Fixed WiMAX Remains Important and Disruptive
By: Wireless Watch
- Despite publicity around mobility, fixed WiMAX market still viable
- 37% of operators express no interest in mobile WiMAX yet
- Success will depend on more complex factors such as roaming
The recent WiMAX World conference in
Boston highlighted many key themes of the emerging market, but none
more clearly than the gap between the mobile ambitions of the largest
vendors and carriers, and the fixed wireless markets into which the
first equipment is launching a gap that Motorola and others are seeking
to bridge by bringing mobile gear to market at the earliest possible
stage next year.
Nobody doubts that WiMAX serious disruptive potential in the
traditional telecoms market, and so its revenue promise for vendors and
carriers, lies in mobile broadband, but is there still a viable market
for the technology in its fixed form? This does not have to be a
question of whether operators choose to use the current 802.16-2004
platform or the future 802.16e standard, though the issues surrounding
that choice have become very important since the simple transition path
between the two technologies was destroyed by the decision to use an
incompatible platform, based on Korea's Wi-Bro, for the second
standard.
But 802.16e can be used for fixed operations too, and many argue that
it will do so more efficiently than it predecessor. Indeed, it will not
support high speed mobility and hand-off in its first generation at all
and will be better positioned as a 'Wi-Fi-plus' system, supporting
laptop or smartphone based portability alongside fixed access.
The key question addressed at the conference, then, was whether there
will be a market for WiMAX (in either form) before it achieves cellular
levels of mobility, that will be large enough to maintain operator and
investor confidence and justify supplier R&D spending with strong
sales. We believe this fixed market will certainly be attractive in its
own right, particularly when subscribers can also be offered the option
(possible from mid-2006 with either WiMAX variant) of a laptop-based
service. Several factors draw us to this opinion:
- Among Rethink Research's panel of over 300 telcos, cellcos and service providers, 37% expressed no interest in including mobility in their plans to offer broadband wireless access before 2009.
- Even in 2009, 35% of WiMAX subscribers will still be in fixed-only markets.
- The most important early market for WiMAX will be in backhaul for Wi-Fi front end devices or meshes, or for 3G carriers and enterprises.
- The rising trend for companies such as Earthlink, Google and others to seek to change the telecoms norms, and drag broadband business away from traditional telcos and into the open internet model, rests on easily deployed, portable technologies such as Wi-Fi and WiMAX, combined with mesh - not on full mobility for the foreseeable future, because of the delays that would be incurred by the quest for coverage and roaming.

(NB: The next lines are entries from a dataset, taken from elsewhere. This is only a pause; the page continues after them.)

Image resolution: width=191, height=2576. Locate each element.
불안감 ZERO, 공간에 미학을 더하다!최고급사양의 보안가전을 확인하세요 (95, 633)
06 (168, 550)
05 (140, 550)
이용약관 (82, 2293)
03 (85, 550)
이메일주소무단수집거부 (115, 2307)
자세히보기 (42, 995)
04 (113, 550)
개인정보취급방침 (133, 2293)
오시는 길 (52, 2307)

- Regulators in many parts of the world do not yet permit mobility in the broadband wireless bands, but the need for a new broadband solution for rural and underserved areas remains real.
- Investment in fixed WiMAX can be prolonged by adopting a business model based on portability, at least delaying a major upgrade for a few years, and using techniques like sub-channelization to extend the near-mobile qualities of the platform, a trend similar to that seen in Wi-Fi.
- More than half of US rural WISPs plan to adopt WiMAX by 2007, and this figure is higher in some other countries, yet almost all have access only to 5GHz spectrum, which will not support mobility anyway.
- Fixed access is an urgent priority in developing economies (those
with large populations, rapid economic growth but poor infrastructure).
Siemens estimates that these economies have a total population of
3.6bn, with penetration of dial-up internet access in single figures in
most countries.
Ultimately, a fully mobile WiMAX network of the type that will
eventually form part of the road towards 4G is dependent on several
pre-conditions that will only exist, at least in the first three years,
in a few countries, notably Korea, and possible, because of Sprint
Nextel and Clearwire, in the US. These include attractive and cost
efficient handsets; a consumer base that can support an ARPU to justify
the high cost associated with creating mobile networks; real demand for
fully mobile services that cannot be delivered using a portable
technology. This demand, and the income levels to support it, will be
slow to develop in many countries outside the highly developed
communications markets.
To create a usable mobile service, there has to be coverage, almost
from day one, wherever a subscriber might travel. This means extensive
build-out, of the type that only large carriers like Sprint can
consider, or complex roaming deals between many localized providers.
While waiting for this, there are still large sectors of the population
that are calling out for cost effective broadband access, and will be
more than satisfied with a portable solution based on a laptop or
consumer device that can fall back to 3G when out of range. Wi-Fi has
shown the strength of this model among consumers, but without the
range, quality or spectrum options to create a
really good service.
WiMAX can provide a better experience, and so support a stronger profit
model, than Wi-Fi and can be a powerful tool for disruptive operators
such as Clearwire and, perhaps, Google to push their new approach to
communications ownership. Mobility will certainly enhance that
potential, but that is no reason not to exploit the benefits of first
and second generation WiMAX in the short term.
This article originally ran in Wireless Watch, a publication of Rethink Research. Reproduced with permission.